To do: Could you work out how many lines in the material below hold the word "toolbar"? Give only the number in reply.

Record set:

○ ○ ○

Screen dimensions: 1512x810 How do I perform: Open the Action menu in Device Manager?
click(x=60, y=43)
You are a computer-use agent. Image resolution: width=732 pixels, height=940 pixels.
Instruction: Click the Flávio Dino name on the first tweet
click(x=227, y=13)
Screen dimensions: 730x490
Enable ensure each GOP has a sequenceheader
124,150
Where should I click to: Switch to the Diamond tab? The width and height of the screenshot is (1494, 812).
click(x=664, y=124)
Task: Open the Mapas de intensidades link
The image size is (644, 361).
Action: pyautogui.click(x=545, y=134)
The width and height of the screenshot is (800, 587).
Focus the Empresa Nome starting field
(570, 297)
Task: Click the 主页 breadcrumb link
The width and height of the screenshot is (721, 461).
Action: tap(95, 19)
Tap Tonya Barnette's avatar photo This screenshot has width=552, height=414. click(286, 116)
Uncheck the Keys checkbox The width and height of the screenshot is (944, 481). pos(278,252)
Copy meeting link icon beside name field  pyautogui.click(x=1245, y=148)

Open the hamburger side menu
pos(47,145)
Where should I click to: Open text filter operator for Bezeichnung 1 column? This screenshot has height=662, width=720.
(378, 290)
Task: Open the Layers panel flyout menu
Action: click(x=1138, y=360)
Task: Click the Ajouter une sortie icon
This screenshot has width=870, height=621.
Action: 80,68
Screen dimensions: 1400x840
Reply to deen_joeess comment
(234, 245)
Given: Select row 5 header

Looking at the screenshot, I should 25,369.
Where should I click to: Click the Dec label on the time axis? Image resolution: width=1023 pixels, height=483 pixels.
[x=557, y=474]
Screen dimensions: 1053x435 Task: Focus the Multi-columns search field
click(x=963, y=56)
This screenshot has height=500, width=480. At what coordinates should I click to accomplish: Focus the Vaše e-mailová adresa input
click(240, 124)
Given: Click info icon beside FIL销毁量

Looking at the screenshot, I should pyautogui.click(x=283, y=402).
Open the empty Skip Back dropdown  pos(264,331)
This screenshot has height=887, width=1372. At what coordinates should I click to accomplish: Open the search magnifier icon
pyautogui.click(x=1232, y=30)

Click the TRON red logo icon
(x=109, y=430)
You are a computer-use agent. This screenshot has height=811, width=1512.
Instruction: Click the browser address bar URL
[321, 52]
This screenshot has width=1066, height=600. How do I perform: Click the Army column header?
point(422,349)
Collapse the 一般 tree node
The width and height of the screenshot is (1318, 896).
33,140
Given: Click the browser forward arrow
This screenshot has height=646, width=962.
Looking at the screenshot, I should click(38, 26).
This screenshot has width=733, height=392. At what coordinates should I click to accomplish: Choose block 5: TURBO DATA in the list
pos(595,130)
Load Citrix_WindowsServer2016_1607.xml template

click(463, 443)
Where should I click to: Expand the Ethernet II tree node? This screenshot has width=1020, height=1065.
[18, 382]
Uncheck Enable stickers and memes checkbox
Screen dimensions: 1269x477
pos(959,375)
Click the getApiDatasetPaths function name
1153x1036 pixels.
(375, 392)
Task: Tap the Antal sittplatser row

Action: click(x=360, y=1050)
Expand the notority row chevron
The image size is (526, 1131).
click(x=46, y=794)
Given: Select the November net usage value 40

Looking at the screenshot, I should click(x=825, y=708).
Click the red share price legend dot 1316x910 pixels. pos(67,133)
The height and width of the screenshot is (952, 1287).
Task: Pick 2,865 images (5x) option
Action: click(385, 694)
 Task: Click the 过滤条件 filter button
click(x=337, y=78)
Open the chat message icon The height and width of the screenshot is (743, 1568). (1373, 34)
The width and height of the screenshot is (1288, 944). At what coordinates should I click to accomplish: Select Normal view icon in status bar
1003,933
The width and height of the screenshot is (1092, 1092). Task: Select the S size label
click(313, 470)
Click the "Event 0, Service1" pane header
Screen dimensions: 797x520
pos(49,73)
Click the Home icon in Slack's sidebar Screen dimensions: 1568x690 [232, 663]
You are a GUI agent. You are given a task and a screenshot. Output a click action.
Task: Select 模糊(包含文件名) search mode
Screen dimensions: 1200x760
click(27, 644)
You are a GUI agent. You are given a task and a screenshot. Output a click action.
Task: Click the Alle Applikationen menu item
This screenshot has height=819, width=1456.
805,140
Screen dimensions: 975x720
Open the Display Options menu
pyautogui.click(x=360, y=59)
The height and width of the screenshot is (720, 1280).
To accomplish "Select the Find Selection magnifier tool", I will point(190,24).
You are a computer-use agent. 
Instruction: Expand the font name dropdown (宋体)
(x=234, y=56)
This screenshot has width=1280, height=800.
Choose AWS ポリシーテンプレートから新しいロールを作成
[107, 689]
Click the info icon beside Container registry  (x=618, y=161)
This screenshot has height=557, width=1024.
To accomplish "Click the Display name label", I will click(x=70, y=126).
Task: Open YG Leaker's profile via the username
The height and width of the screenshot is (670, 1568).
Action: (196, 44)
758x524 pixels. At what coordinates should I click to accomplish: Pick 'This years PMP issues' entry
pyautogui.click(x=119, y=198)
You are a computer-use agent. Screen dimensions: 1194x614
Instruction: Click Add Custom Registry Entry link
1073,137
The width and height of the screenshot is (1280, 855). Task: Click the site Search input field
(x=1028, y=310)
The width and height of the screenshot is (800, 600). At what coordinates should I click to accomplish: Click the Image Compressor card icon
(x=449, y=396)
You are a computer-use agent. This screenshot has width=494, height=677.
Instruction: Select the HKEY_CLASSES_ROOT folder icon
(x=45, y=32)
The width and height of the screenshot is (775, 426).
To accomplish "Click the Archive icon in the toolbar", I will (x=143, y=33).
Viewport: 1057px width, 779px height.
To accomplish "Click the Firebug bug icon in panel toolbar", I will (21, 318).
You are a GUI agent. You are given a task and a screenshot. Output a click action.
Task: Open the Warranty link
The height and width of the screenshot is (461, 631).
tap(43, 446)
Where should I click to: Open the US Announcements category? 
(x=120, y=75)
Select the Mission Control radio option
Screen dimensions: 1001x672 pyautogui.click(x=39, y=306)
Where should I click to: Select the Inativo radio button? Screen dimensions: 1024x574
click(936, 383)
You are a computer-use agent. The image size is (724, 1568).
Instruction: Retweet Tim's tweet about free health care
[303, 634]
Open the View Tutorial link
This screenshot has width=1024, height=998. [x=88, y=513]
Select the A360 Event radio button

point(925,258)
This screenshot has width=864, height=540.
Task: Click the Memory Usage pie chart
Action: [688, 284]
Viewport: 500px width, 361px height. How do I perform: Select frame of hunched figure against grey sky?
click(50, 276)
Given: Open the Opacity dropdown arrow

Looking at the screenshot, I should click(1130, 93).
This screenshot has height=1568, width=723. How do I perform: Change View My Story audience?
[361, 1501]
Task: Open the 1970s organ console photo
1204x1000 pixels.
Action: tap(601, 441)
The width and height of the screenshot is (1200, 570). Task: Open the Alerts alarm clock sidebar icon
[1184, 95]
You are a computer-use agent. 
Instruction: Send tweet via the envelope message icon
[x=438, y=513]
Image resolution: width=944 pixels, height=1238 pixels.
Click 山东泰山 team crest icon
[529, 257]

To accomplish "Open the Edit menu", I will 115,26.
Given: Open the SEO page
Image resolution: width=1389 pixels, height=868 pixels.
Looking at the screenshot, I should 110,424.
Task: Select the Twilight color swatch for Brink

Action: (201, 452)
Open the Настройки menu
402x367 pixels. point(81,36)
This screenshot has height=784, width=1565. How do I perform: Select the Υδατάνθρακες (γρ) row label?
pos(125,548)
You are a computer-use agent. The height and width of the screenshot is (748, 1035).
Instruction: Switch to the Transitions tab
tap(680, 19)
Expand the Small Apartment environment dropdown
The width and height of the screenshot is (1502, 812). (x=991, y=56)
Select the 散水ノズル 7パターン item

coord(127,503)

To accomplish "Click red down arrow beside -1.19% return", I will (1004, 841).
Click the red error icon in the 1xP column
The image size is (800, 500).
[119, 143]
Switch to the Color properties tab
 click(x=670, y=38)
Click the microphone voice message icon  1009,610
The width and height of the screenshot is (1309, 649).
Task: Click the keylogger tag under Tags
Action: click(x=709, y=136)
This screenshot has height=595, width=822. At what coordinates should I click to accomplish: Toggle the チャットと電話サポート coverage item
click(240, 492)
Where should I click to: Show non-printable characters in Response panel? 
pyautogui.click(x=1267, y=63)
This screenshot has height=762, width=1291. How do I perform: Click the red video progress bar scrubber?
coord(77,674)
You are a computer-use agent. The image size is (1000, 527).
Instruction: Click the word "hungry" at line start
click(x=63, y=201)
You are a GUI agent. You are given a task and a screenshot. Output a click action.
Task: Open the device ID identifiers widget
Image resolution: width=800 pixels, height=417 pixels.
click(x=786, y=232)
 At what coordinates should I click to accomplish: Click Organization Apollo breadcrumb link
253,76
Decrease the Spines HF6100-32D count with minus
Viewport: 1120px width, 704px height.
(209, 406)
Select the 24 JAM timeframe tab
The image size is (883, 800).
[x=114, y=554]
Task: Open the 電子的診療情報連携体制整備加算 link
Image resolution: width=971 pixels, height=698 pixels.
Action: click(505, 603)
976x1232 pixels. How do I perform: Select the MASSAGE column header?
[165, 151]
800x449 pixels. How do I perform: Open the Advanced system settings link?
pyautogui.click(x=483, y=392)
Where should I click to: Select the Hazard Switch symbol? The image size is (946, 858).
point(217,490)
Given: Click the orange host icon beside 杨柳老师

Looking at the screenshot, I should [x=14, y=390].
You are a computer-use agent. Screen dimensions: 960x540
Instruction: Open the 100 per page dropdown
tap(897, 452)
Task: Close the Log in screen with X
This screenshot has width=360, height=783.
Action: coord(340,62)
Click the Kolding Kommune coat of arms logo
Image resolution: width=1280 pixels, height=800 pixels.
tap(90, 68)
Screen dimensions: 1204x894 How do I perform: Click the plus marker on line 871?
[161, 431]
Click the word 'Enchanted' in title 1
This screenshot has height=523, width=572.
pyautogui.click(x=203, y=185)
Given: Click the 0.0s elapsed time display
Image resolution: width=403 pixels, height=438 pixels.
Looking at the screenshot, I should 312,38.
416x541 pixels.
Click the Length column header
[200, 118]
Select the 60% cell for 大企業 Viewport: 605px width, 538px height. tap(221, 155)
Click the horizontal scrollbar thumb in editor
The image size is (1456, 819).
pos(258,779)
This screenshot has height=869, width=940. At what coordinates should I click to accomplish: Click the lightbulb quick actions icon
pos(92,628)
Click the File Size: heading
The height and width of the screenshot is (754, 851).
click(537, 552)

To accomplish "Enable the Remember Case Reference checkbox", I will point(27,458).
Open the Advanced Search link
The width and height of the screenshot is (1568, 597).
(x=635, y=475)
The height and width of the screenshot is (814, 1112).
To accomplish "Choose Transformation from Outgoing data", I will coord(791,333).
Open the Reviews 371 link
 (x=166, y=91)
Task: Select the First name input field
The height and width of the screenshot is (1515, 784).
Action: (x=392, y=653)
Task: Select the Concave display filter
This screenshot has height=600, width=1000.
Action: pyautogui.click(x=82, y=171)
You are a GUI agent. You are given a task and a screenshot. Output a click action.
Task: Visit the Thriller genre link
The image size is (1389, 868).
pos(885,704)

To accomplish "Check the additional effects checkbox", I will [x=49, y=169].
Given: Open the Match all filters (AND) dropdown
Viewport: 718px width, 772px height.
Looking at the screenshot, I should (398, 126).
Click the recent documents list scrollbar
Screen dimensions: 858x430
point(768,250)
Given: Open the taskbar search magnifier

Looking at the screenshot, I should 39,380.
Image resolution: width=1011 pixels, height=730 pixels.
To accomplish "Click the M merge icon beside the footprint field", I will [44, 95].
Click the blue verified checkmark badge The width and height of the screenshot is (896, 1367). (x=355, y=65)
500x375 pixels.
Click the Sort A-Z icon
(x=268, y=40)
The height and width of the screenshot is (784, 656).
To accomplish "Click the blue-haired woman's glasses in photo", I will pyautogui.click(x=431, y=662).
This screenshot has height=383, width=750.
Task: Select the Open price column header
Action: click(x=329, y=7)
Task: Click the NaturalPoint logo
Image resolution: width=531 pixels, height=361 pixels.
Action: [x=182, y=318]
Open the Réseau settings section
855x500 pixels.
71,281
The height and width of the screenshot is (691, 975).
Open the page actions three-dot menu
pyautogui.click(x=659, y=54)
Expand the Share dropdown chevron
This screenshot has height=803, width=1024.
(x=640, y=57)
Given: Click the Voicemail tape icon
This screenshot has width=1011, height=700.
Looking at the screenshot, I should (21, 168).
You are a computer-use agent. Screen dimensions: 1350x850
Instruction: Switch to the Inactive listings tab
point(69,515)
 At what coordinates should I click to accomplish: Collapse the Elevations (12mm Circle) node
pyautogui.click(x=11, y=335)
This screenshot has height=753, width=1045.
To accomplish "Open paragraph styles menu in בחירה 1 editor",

○ ○ ○

Your solution: 2